*EXERCISE DIRECTIONS*:
Render the lines of the rows below as a JSON list of strings, one string per line, with blank lines omitted. Leave the pictures out.
::: GIVEN RECORDS
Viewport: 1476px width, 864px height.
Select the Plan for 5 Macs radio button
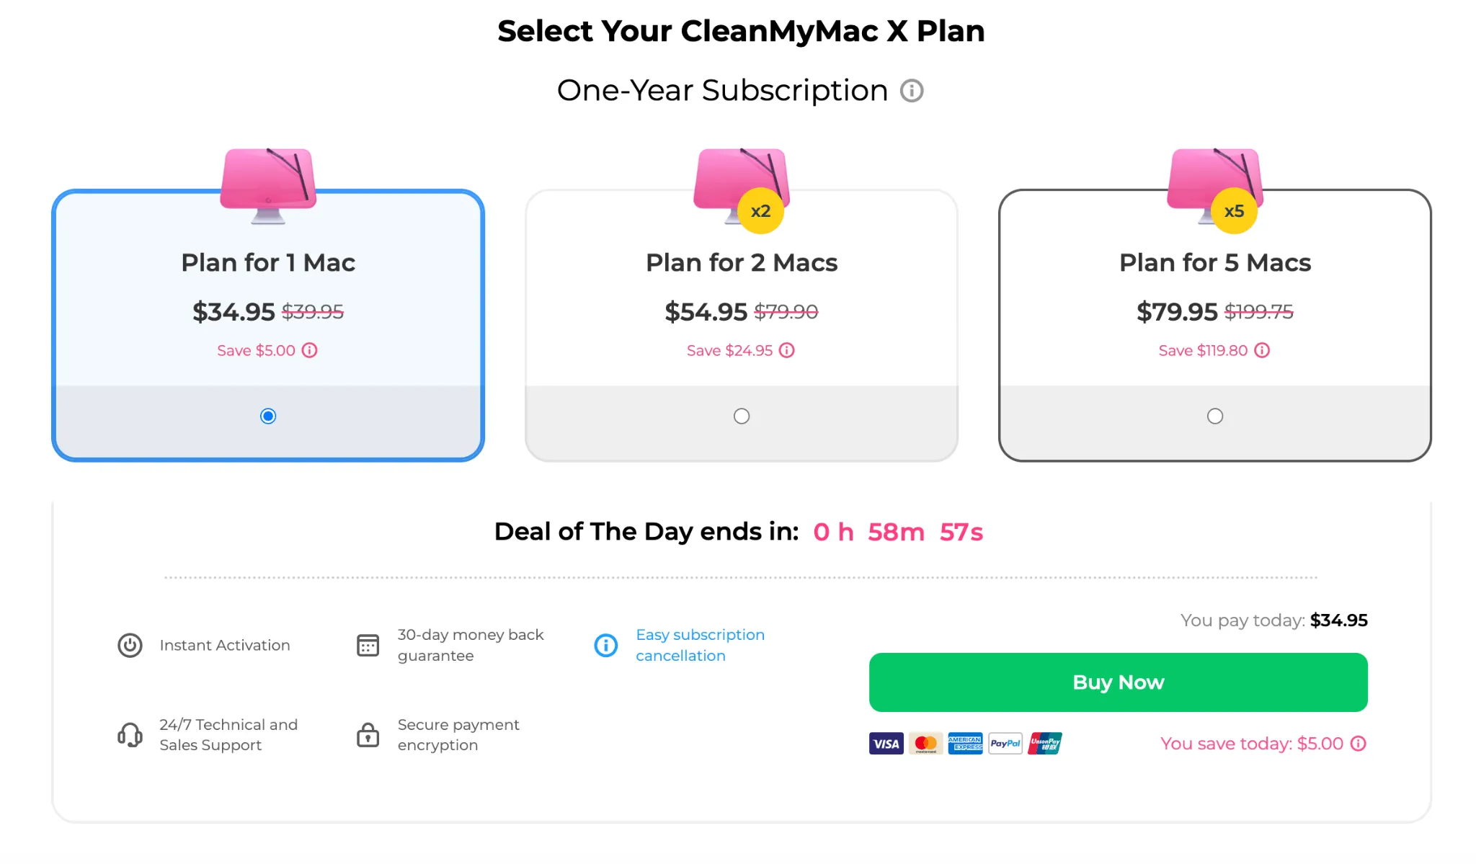coord(1215,415)
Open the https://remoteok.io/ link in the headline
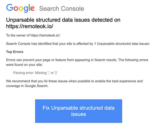157x129 pixels. pos(31,26)
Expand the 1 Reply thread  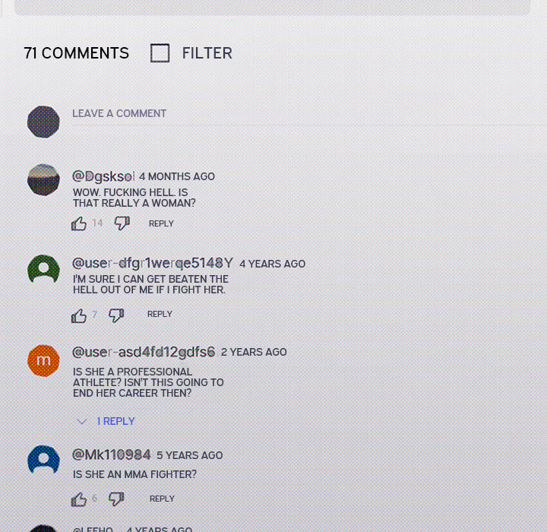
::::::
*RESPONSE*:
[
  "Viewport: 1476px width, 864px height.",
  "Select the Plan for 5 Macs radio button",
  "coord(1215,415)",
  "Open the https://remoteok.io/ link in the headline",
  "157x129 pixels. pos(31,26)",
  "Expand the 1 Reply thread  "
]